■ **Rows on where targets appear**
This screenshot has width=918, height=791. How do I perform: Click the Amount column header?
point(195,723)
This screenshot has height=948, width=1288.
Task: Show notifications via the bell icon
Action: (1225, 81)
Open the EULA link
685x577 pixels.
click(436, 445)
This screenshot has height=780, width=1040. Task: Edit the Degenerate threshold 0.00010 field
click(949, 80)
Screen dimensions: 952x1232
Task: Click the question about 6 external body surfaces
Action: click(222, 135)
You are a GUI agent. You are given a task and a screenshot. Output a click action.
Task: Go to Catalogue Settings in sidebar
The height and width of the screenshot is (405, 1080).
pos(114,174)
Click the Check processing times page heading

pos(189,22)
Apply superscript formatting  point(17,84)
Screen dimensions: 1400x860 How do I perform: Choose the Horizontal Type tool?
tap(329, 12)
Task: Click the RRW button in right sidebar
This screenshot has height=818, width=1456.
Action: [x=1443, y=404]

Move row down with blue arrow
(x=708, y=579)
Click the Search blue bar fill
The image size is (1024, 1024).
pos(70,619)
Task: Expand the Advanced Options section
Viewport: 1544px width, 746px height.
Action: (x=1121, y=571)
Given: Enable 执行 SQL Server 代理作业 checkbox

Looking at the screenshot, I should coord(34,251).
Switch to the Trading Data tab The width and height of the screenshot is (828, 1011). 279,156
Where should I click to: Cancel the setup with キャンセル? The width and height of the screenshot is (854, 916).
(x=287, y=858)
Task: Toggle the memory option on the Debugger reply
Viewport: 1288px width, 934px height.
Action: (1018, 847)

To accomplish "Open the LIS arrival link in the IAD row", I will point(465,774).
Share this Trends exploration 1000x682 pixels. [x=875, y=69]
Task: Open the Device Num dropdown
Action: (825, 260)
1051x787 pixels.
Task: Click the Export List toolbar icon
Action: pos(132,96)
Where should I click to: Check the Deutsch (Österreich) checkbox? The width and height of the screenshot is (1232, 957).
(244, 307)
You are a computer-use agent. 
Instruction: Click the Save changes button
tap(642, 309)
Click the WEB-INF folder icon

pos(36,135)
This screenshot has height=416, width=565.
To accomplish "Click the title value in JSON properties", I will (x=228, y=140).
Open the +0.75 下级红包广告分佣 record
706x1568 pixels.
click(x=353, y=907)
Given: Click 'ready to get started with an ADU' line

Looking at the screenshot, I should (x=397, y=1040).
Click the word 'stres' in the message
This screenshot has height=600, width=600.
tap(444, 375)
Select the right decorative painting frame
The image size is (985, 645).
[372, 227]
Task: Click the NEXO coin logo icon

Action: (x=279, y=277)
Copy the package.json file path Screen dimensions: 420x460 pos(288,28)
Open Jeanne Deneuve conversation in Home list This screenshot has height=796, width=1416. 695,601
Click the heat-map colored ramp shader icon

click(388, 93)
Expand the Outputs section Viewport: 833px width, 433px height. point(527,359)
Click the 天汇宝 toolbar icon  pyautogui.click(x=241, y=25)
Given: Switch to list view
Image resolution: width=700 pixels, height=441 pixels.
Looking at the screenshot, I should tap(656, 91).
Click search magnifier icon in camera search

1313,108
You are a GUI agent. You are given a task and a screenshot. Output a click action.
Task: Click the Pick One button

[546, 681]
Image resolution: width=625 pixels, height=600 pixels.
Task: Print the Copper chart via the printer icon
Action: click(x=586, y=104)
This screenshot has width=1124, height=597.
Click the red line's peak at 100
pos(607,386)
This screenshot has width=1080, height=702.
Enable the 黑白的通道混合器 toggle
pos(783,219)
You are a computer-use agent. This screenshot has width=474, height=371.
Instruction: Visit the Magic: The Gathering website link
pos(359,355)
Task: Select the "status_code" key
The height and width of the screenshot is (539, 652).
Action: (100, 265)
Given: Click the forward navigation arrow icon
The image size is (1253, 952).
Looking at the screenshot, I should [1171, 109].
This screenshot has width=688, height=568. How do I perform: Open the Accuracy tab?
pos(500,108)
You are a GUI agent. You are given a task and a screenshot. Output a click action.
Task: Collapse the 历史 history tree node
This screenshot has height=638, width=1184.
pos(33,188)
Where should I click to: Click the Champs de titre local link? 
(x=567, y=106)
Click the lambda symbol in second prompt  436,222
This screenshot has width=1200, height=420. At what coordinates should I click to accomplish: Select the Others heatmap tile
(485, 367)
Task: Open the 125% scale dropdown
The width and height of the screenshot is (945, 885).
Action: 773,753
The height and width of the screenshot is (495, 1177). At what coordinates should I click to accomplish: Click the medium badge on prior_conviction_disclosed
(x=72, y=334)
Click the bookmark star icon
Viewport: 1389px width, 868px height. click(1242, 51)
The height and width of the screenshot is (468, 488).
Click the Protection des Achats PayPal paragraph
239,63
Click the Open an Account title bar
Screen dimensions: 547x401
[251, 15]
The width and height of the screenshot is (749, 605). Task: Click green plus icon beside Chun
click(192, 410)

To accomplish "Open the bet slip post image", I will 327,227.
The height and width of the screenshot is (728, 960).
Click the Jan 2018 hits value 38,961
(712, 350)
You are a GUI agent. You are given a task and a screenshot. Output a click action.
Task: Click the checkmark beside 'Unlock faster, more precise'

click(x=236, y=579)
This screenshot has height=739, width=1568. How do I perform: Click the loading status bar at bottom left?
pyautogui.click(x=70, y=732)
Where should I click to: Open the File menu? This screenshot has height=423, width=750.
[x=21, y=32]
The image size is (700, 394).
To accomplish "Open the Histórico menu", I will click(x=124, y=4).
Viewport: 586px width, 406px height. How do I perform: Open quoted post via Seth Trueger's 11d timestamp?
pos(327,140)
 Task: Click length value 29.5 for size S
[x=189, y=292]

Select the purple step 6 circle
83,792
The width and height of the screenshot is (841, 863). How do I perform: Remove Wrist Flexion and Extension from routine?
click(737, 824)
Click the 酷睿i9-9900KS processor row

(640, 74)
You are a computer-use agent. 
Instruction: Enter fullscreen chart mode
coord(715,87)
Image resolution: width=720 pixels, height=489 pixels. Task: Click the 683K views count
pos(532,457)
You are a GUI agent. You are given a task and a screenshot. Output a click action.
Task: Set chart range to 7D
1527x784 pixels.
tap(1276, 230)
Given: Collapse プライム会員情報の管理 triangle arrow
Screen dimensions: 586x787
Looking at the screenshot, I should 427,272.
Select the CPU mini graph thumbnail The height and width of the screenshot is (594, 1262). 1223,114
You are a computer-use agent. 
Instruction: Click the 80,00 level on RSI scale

■ **Requirements**
Write out all of the rows above again, word for word.

■ **Output**
This screenshot has width=918, height=791. How do I perform: Click the Amount column header?
point(195,723)
This screenshot has height=948, width=1288.
Task: Show notifications via the bell icon
Action: (1225, 81)
Open the EULA link
685x577 pixels.
click(436, 445)
This screenshot has height=780, width=1040. Task: Edit the Degenerate threshold 0.00010 field
click(949, 80)
Screen dimensions: 952x1232
Task: Click the question about 6 external body surfaces
Action: click(222, 135)
You are a GUI agent. You are given a task and a screenshot. Output a click action.
Task: Go to Catalogue Settings in sidebar
The height and width of the screenshot is (405, 1080).
pos(114,174)
Click the Check processing times page heading

pos(189,22)
Apply superscript formatting  point(17,84)
Screen dimensions: 1400x860 How do I perform: Choose the Horizontal Type tool?
tap(329, 12)
Task: Click the RRW button in right sidebar
This screenshot has height=818, width=1456.
Action: [x=1443, y=404]

Move row down with blue arrow
(x=708, y=579)
Click the Search blue bar fill
The image size is (1024, 1024).
pos(70,619)
Task: Expand the Advanced Options section
Viewport: 1544px width, 746px height.
Action: (x=1121, y=571)
Given: Enable 执行 SQL Server 代理作业 checkbox

Looking at the screenshot, I should coord(34,251).
Switch to the Trading Data tab The width and height of the screenshot is (828, 1011). 279,156
Where should I click to: Cancel the setup with キャンセル? The width and height of the screenshot is (854, 916).
(x=287, y=858)
Task: Toggle the memory option on the Debugger reply
Viewport: 1288px width, 934px height.
Action: (1018, 847)

To accomplish "Open the LIS arrival link in the IAD row", I will point(465,774).
Share this Trends exploration 1000x682 pixels. [x=875, y=69]
Task: Open the Device Num dropdown
Action: (825, 260)
1051x787 pixels.
Task: Click the Export List toolbar icon
Action: pos(132,96)
Where should I click to: Check the Deutsch (Österreich) checkbox? The width and height of the screenshot is (1232, 957).
(244, 307)
You are a computer-use agent. 
Instruction: Click the Save changes button
tap(642, 309)
Click the WEB-INF folder icon

pos(36,135)
This screenshot has height=416, width=565.
To accomplish "Click the title value in JSON properties", I will (x=228, y=140).
Open the +0.75 下级红包广告分佣 record
706x1568 pixels.
click(x=353, y=907)
Given: Click 'ready to get started with an ADU' line

Looking at the screenshot, I should (x=397, y=1040).
Click the word 'stres' in the message
This screenshot has height=600, width=600.
tap(444, 375)
Select the right decorative painting frame
The image size is (985, 645).
[372, 227]
Task: Click the NEXO coin logo icon

Action: (x=279, y=277)
Copy the package.json file path Screen dimensions: 420x460 pos(288,28)
Open Jeanne Deneuve conversation in Home list This screenshot has height=796, width=1416. 695,601
Click the heat-map colored ramp shader icon

click(388, 93)
Expand the Outputs section Viewport: 833px width, 433px height. point(527,359)
Click the 天汇宝 toolbar icon  pyautogui.click(x=241, y=25)
Given: Switch to list view
Image resolution: width=700 pixels, height=441 pixels.
Looking at the screenshot, I should tap(656, 91).
Click search magnifier icon in camera search

1313,108
You are a GUI agent. You are given a task and a screenshot. Output a click action.
Task: Click the Pick One button

[546, 681]
Image resolution: width=625 pixels, height=600 pixels.
Task: Print the Copper chart via the printer icon
Action: click(x=586, y=104)
This screenshot has width=1124, height=597.
Click the red line's peak at 100
pos(607,386)
This screenshot has width=1080, height=702.
Enable the 黑白的通道混合器 toggle
pos(783,219)
You are a computer-use agent. This screenshot has width=474, height=371.
Instruction: Visit the Magic: The Gathering website link
pos(359,355)
Task: Select the "status_code" key
The height and width of the screenshot is (539, 652).
Action: (100, 265)
Given: Click the forward navigation arrow icon
The image size is (1253, 952).
Looking at the screenshot, I should [1171, 109].
This screenshot has width=688, height=568. How do I perform: Open the Accuracy tab?
pos(500,108)
You are a GUI agent. You are given a task and a screenshot. Output a click action.
Task: Collapse the 历史 history tree node
This screenshot has height=638, width=1184.
pos(33,188)
Where should I click to: Click the Champs de titre local link? 
(x=567, y=106)
Click the lambda symbol in second prompt  436,222
This screenshot has width=1200, height=420. At what coordinates should I click to accomplish: Select the Others heatmap tile
(485, 367)
Task: Open the 125% scale dropdown
The width and height of the screenshot is (945, 885).
Action: 773,753
The height and width of the screenshot is (495, 1177). At what coordinates should I click to accomplish: Click the medium badge on prior_conviction_disclosed
(x=72, y=334)
Click the bookmark star icon
Viewport: 1389px width, 868px height. click(1242, 51)
The height and width of the screenshot is (468, 488).
Click the Protection des Achats PayPal paragraph
239,63
Click the Open an Account title bar
Screen dimensions: 547x401
[251, 15]
The width and height of the screenshot is (749, 605). Task: Click green plus icon beside Chun
click(192, 410)

To accomplish "Open the bet slip post image", I will 327,227.
The height and width of the screenshot is (728, 960).
Click the Jan 2018 hits value 38,961
(712, 350)
You are a GUI agent. You are given a task and a screenshot. Output a click action.
Task: Click the checkmark beside 'Unlock faster, more precise'

click(x=236, y=579)
This screenshot has height=739, width=1568. How do I perform: Click the loading status bar at bottom left?
pyautogui.click(x=70, y=732)
Where should I click to: Open the File menu? This screenshot has height=423, width=750.
[x=21, y=32]
The image size is (700, 394).
To accomplish "Open the Histórico menu", I will click(x=124, y=4).
Viewport: 586px width, 406px height. How do I perform: Open quoted post via Seth Trueger's 11d timestamp?
pos(327,140)
 Task: Click length value 29.5 for size S
[x=189, y=292]

Select the purple step 6 circle
83,792
The width and height of the screenshot is (841, 863). How do I perform: Remove Wrist Flexion and Extension from routine?
click(737, 824)
Click the 酷睿i9-9900KS processor row

(640, 74)
You are a computer-use agent. 
Instruction: Enter fullscreen chart mode
coord(715,87)
Image resolution: width=720 pixels, height=489 pixels. Task: Click the 683K views count
pos(532,457)
You are a GUI agent. You are given a task and a screenshot. Output a click action.
Task: Set chart range to 7D
1527x784 pixels.
tap(1276, 230)
Given: Collapse プライム会員情報の管理 triangle arrow
Screen dimensions: 586x787
Looking at the screenshot, I should 427,272.
Select the CPU mini graph thumbnail The height and width of the screenshot is (594, 1262). 1223,114
You are a computer-use agent. 
Instruction: Click the 80,00 level on RSI scale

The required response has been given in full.